Even if you were to force them out of the regression too early, it would be dangerous for their mind. There is always the possibility of a person’s brain becoming disorganized permanently)

Don’t SayDid you take your meds today?
( Unless they specifically asked you to be in charge of whether or not they take their medication, this comment is condescending. What meds they have taken today is not the point. It is not what they are asking you for help with

They are asking for help with their fear. Bringing up the meds feels like an accusation and like you are saying it is their fault for not taking their meds properly. It takes the focus off of what they are saying to you. They need to be heard, not have you change the subject.)

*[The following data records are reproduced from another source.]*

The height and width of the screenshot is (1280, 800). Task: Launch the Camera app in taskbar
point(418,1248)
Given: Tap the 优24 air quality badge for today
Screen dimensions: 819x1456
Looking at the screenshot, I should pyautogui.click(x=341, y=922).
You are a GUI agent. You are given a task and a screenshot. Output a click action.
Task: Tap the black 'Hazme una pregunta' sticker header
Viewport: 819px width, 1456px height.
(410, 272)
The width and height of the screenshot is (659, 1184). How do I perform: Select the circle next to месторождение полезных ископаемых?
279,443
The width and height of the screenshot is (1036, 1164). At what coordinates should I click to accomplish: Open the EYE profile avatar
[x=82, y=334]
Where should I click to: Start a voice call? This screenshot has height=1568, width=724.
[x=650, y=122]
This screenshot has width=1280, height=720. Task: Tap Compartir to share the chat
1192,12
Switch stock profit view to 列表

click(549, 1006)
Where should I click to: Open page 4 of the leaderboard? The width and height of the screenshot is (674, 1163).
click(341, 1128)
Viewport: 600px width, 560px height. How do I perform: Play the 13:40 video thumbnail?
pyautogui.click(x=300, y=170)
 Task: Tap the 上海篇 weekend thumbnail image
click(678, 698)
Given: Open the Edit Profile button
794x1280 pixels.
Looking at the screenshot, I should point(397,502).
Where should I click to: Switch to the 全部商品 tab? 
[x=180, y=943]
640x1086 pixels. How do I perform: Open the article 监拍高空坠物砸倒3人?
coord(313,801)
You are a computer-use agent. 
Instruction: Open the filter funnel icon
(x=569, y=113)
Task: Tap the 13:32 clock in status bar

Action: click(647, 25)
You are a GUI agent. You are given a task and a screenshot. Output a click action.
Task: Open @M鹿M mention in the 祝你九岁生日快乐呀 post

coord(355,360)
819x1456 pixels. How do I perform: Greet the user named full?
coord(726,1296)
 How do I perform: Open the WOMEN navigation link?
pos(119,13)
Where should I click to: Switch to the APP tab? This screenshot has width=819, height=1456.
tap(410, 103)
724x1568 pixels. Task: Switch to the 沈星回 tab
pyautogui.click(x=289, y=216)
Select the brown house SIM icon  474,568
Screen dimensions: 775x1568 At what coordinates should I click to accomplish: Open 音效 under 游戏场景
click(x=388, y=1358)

Don’t Say Just think positive thoughts.

(If they were able to think positive thoughts they would. The fear part of the brain is sending intrusive terrifying thoughts to their mind. They want it to stop.)

Do SayYou are in a post traumatic stress state. I understand that you feel very threatened. You are not in any immediate danger. Your brain is sending signals to make you feel that way.

Do Say You are in a state of post traumatic stress.
Is there anything I can do to help you to reduce the level of fear and anxiety ?

Do SaySomething has triggered you to flashback to your original trauma

You feel like your danger level is the same as that situation. That was a horrible thing that happened to you. But your current situation is not the same. It feels that way because it has a similarity to the original trauma.

Do Say I know you feel afraid and threatened

You had a terrible trauma and something has triggered you to feel the same way you did then. You are safe right now. You are not in danger. Your feelings are an attack of your brain on you. You are safe. Nothing terrible is going to happen. You are safe now.

Do SayYou are safe. I am here for you. You are safe.